It’s essential to clean your heating and cooling system’s air ducts to control air pollution in your home, and consequently, free yourself and family from related health problems. A professional cleaner may employ any of the several techniques in air duct cleaning including brushing, use of blowguns, application of biocides, and utilization of hand-held vacuums. Most of the methods are generally accepted and have little or no health concerns, but questions and controversies emerge when it comes to the application of chemical biocides.

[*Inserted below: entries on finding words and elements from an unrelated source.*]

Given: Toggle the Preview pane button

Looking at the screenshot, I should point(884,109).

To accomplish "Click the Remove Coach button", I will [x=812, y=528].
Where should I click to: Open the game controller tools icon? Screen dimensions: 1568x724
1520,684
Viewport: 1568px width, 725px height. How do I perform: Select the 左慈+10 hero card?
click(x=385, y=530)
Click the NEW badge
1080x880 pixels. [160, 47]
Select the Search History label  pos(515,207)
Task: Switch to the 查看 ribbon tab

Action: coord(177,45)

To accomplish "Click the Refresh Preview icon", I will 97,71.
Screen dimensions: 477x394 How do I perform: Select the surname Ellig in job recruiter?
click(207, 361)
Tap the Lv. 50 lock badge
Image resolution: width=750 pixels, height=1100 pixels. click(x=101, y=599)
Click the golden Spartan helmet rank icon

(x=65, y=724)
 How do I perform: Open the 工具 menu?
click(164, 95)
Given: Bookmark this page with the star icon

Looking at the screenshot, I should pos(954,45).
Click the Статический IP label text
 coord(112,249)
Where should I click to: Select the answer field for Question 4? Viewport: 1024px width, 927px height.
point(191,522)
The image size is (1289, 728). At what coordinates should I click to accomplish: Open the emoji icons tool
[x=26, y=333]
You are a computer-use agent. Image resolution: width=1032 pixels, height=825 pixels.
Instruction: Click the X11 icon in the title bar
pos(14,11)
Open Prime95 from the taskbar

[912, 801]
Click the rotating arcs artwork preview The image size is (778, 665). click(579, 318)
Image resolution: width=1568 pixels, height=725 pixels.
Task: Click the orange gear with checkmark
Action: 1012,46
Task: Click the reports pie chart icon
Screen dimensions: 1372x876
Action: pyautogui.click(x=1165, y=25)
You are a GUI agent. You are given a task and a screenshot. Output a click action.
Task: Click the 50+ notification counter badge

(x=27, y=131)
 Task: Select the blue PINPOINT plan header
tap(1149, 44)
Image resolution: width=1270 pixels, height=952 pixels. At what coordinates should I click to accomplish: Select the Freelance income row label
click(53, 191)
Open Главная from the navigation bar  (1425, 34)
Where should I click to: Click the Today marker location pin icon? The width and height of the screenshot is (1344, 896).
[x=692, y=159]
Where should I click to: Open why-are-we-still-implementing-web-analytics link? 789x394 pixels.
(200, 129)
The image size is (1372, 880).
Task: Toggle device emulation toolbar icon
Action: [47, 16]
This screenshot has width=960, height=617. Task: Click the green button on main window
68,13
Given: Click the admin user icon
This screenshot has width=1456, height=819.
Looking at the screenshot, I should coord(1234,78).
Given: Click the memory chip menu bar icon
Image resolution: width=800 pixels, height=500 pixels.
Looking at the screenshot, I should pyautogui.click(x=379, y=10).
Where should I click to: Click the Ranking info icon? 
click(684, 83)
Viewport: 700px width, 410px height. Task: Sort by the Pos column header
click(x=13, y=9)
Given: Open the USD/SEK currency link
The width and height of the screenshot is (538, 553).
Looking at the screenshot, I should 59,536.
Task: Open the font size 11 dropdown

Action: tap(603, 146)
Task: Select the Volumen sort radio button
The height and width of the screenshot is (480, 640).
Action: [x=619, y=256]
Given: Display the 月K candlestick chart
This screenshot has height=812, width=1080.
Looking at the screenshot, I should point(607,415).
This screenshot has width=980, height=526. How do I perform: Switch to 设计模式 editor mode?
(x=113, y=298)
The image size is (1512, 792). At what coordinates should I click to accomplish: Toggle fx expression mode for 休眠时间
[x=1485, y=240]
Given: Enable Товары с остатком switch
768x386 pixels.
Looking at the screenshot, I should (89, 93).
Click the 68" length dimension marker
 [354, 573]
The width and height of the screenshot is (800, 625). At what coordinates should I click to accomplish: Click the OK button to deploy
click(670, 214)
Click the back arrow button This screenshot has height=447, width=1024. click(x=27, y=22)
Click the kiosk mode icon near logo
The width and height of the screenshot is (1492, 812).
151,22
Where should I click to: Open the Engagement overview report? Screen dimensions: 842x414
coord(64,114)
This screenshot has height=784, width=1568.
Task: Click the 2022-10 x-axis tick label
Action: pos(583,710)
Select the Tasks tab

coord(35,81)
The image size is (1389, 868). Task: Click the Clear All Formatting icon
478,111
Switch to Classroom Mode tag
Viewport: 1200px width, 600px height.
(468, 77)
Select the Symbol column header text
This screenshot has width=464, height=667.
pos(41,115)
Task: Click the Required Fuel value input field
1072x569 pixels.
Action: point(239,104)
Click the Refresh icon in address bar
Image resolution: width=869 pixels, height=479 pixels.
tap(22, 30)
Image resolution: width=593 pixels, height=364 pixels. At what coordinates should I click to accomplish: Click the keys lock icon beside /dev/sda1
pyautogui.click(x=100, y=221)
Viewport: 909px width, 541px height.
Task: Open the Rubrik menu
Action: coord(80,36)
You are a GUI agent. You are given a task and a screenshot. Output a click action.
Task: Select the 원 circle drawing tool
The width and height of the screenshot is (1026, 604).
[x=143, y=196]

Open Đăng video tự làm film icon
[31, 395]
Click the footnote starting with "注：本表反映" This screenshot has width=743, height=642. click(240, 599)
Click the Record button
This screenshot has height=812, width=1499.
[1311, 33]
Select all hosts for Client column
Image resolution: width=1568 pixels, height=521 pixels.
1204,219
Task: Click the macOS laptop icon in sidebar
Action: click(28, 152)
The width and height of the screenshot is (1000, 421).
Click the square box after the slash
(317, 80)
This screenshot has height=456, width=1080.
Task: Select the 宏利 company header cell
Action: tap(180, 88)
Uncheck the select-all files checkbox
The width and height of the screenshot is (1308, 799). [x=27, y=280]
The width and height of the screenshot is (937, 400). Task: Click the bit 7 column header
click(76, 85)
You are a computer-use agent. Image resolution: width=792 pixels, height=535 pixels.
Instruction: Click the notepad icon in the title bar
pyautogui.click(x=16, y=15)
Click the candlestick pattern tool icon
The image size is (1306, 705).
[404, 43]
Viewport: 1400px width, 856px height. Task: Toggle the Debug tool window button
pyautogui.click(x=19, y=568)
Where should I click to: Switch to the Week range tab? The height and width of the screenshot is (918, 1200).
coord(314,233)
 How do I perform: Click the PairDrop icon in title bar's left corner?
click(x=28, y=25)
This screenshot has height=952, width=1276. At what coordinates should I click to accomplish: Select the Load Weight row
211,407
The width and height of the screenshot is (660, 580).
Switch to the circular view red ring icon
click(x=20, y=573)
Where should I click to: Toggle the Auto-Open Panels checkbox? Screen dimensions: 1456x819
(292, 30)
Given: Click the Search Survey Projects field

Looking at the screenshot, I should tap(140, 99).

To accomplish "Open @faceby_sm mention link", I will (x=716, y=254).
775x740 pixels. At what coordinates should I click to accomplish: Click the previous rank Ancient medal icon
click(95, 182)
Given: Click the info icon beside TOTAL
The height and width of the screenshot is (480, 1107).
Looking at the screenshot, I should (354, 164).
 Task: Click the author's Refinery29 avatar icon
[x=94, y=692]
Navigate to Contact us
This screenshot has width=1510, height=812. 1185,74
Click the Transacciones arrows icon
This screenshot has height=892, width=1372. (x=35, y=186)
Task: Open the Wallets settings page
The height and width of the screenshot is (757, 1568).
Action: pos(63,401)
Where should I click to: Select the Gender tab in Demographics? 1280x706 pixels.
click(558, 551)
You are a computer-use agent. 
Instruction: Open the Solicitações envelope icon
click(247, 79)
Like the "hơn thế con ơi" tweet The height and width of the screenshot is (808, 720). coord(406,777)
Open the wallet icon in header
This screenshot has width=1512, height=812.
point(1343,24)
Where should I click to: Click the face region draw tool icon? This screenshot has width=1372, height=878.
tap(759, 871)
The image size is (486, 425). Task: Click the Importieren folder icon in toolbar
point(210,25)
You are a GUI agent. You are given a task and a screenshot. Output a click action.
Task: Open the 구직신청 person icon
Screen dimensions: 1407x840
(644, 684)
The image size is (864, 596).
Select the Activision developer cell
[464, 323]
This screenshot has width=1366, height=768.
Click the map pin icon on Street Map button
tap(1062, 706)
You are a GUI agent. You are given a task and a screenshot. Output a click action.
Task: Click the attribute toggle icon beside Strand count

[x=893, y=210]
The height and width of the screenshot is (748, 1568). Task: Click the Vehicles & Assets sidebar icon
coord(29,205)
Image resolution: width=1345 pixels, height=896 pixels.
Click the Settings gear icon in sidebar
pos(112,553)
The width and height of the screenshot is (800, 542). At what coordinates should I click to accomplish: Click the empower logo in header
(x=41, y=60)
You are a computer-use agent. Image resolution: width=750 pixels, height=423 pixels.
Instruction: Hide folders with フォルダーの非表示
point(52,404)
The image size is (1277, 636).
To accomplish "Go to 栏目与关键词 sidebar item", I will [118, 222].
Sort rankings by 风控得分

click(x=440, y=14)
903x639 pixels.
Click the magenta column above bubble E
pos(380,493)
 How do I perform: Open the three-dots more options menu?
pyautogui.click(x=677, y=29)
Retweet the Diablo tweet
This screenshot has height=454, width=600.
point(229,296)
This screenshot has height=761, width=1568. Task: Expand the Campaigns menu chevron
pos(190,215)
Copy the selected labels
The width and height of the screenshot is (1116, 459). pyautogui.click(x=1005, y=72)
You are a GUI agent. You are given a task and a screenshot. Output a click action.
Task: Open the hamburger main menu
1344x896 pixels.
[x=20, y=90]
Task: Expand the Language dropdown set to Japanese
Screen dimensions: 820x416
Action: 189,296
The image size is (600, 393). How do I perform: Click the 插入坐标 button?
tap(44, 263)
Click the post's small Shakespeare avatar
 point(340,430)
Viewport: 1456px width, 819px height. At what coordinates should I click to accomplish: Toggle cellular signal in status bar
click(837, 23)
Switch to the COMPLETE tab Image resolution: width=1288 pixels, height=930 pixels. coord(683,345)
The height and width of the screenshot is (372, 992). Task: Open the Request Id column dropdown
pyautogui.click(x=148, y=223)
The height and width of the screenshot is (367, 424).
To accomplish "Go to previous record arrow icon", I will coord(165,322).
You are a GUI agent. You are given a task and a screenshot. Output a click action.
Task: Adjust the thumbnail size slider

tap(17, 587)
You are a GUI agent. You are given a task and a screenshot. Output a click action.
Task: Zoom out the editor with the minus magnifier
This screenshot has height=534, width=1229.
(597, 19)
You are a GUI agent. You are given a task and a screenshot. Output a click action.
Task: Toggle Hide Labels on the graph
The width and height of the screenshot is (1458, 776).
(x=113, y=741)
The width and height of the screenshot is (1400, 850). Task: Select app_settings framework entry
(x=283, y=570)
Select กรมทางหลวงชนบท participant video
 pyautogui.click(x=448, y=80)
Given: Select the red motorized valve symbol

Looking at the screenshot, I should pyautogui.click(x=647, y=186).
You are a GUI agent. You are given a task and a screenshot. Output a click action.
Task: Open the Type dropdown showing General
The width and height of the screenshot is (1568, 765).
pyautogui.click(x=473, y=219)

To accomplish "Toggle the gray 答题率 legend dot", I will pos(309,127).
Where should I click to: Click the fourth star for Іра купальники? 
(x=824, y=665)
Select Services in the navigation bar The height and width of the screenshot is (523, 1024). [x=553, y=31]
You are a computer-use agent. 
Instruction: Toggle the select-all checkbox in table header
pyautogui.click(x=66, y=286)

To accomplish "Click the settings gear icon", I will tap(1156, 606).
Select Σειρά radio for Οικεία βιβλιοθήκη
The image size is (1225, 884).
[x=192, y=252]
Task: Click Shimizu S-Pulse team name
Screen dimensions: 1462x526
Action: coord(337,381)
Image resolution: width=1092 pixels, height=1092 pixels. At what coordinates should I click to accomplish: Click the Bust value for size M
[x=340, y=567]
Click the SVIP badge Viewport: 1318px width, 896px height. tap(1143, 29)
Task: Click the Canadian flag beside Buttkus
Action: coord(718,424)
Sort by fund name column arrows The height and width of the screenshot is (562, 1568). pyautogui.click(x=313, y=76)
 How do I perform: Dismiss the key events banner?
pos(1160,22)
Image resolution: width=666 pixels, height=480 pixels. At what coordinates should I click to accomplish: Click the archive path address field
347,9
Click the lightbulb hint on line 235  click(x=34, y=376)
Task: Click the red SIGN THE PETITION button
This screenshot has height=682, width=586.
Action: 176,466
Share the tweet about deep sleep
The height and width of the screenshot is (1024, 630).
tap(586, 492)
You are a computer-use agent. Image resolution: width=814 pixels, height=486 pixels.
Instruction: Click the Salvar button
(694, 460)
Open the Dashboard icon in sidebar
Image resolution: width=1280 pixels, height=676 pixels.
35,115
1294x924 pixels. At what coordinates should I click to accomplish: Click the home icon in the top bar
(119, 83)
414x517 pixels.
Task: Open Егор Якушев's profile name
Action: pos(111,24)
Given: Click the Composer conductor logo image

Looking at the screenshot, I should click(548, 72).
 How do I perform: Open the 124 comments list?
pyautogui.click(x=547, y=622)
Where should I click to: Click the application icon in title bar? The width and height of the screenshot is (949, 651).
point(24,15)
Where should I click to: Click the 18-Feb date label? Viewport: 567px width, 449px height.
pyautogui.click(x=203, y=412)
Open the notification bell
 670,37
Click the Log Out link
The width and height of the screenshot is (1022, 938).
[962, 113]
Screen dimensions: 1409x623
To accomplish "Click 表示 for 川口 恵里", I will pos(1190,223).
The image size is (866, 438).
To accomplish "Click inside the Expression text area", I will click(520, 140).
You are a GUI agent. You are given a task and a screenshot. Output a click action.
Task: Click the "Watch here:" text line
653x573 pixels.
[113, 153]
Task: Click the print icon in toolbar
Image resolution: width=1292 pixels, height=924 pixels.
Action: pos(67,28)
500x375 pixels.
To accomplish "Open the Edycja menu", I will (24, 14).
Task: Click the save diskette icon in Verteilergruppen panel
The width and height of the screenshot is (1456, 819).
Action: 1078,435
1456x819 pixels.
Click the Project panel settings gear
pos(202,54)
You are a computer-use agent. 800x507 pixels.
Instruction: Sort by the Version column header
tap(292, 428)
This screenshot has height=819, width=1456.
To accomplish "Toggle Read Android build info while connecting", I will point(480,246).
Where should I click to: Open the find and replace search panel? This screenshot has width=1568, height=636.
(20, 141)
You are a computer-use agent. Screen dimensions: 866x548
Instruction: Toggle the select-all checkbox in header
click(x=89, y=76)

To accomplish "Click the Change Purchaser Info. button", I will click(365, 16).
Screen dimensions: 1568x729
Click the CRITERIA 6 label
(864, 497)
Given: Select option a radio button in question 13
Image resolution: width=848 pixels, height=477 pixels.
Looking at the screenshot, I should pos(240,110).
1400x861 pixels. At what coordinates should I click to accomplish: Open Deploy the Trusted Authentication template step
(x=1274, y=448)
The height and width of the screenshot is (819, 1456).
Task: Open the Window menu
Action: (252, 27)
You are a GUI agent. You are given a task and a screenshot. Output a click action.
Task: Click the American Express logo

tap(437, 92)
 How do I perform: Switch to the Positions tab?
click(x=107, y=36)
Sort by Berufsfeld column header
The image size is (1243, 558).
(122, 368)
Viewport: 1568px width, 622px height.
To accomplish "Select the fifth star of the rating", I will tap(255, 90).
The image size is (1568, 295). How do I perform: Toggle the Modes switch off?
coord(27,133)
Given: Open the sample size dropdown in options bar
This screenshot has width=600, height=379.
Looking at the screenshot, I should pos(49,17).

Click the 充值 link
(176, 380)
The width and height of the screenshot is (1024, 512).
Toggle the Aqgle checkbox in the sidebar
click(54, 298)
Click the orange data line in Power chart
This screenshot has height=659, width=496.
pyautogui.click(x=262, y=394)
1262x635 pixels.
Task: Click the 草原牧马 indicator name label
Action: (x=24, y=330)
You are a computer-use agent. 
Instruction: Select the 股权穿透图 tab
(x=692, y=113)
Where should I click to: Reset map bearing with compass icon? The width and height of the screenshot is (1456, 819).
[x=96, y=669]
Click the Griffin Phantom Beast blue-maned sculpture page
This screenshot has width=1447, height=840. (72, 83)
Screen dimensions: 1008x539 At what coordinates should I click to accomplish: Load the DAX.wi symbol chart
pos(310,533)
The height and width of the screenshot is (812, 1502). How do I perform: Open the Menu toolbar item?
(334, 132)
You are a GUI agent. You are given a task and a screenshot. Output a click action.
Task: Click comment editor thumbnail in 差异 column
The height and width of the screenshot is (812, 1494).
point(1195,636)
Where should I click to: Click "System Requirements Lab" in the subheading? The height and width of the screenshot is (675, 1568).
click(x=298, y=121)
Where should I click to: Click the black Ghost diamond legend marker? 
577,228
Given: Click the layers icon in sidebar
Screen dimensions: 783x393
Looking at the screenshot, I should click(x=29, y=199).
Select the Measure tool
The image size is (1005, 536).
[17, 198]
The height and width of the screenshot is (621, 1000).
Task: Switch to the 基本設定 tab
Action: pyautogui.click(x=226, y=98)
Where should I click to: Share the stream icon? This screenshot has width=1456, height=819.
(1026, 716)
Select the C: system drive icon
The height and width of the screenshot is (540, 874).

When Should You Use Chemical Biocides?
An air duct cleaning professional may recommend the use of chemical biocides to kill odor-causing microorganisms such as bacteria and fungi. As much as you are looking to eliminate bacteria growth and odor, you need to understand that chemical biocides come in different forms, with varying properties and pose certain health risks when not used correctly. It’s generally agreed that the application of chemical biocides is an effective method of cleaning air ducts as long as a qualified cleaning professional uses the right product properly.
Mild fungistats and bacteriostats remove mold, mildew, and bacteria odor from your ducts, and there is no need to vacate your home during the application. Stronger solutions are good at eliminating both disease and odor-causing microorganisms on hard and non-porous surfaces.
Nevertheless, you will be required to vacate your house during application and wait for about an hour or so for the chemical to dry completely. Additionally, you should never allow a cleaning professional to use the substances if you or any other house occupant is sensitive to such treatments.
What Are The Concerns?
As mentioned earlier, there are health concerns associated with the use of chemical biocides in air duct cleaning. Exposure to the chemicals may result in respiratory, nerve system, eye, and skin problems. Environmental Protection Agency (EPA) regulates chemical biocides and does not recommend their application in air duct cleaning unless specifically proven. It’s noteworthy mentioning that EPA has not approved any chemical biocide for use on fiberglass-lined ducts or fiberglass boards. So, check if the materials are present in your ducts before cleaning.
What to Do To Ensure Safety
Although chemical biocides are effective antimicrobial solutions, it’s of utmost importance to verify that the cleaning expert is duly qualified and is using the right product. Before the cleaning service provider applies the product, ask him or her to demonstrate the evidence of microbial invasion in your ducts, and explain why physical means such as brushing cannot be used instead. Moreover, let the professional explain the safety measure they undertake when cleaning with chemical biocides. Check the product’s label to ascertain whether it’s fit for air duct cleaning and ensure the service provider utilizes the chemical as per the instructions outlined on the label.
Chemical biocides are necessary for the elimination and prevention of microbial growth and odor in air ducts. Nevertheless, proceed with caution when applying these chemicals in your home. They are potentially dangerous, and it’s best to ensure that the professional cleaner uses an EPA-approved product to clean your ducts. All in all, chemical biocides are effective in duct cleaning, provided the cleaning provider uses the right product appropriately.